The most important sign of bladder tumors is blood in the urine. This may be grossly bloody urine, or blood detected in the urine in the doctor’s office. This is called microscopic hematuria and is not visible by the naked eye.
When blood is detected in the urine it becomes necessary to do a CT scan, which is a diagnostic imaging test to check the body, specifically the ureters, the kidneys, and the bladder to see if there is a growth there. There are two kinds of CT scans, one with contrast dye and one without. If the patient has compromised kidney function, it is best to do one without dye. Also, in diabetic patients, a scan without dye would be better. After the CT scan, the patient needs to see a urologist so he can look inside the bladder to see if there is a tumor or not. The CT scan will not show the details of the bladder. If it is a large tumor, that may be seen by the CT scan, but if it a small tumor in the lining of the bladder, which is called mucosa, it may not show on the scan.
There are some urine tests that one can do to see if the patient has a tumor or not, most of these tests will show a tumor that is very aggressive, that can be seen by a CT. A cystoscopy, which is looking inside the bladder with a scope is crucial to detecting bladder cancer. Most of these cancers arise from the lining of the bladder, so they can be seen by a good cystoscope. In some cases they cannot be seen, in which case random biopsies may show the changes in the cancer. If during cystoscopy the doctor sees a tumor, then he may go ahead and scrape it and send it to the pathologist to see what kind of cancer it is. It is very rare to find benign cancers of the bladder, and some of these tumors may be very fast growing. The slower growing ones are usually contained in the lining of the bladder, and scraping it with a special tool and administering radiation and chemotherapy will usually take care of that. If the pathologist (the doctor who studies the cancerous cells on microscope slides) says that the tumor is involving the muscle, then just scraping it is not enough. These kind are normally very aggressive tumors, and something different needs to be done. Either the bladder needs to be removed or radiation and chemotherapy should be administered.
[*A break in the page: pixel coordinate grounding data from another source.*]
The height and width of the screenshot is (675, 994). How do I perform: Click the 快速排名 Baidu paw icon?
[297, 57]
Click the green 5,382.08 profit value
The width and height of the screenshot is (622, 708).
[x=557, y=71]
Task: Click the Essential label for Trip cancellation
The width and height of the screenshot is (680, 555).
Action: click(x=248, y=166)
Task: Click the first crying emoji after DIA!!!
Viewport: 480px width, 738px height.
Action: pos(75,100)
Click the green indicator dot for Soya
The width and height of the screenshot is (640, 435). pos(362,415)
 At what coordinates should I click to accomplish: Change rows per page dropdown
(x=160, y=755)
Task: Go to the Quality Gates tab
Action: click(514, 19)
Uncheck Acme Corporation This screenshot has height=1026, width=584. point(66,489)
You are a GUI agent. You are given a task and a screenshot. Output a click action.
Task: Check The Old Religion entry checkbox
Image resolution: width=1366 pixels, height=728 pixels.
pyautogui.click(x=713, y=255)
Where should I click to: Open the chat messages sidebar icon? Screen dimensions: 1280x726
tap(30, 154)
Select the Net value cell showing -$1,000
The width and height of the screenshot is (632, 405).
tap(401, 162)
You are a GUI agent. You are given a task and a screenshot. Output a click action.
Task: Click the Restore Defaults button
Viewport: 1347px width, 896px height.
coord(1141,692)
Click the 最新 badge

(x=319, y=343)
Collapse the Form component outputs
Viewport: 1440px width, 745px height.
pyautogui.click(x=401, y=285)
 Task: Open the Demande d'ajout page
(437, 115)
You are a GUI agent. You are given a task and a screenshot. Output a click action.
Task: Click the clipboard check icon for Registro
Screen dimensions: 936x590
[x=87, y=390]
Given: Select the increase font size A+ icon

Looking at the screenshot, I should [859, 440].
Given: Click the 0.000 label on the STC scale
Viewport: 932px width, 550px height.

There are two treatments to prevent the recurrence of bladder tumors. The first one is Mitomycin, and the other one is BCG. Mitomycin is an oncologic medication that is instilled in the bladder according to a certain program. BCG is another medication administered within the bladder, but it is actually used primarily as a vaccine for tuberculosis, so it can have all kinds of undesirable side effects. After removal of the bladder, it is important that the doctor does a follow up cystoscopy every three months, and then one every 6 months to ensure that the tumor has not come back. The doctor will then release the patient from his care after 5 years.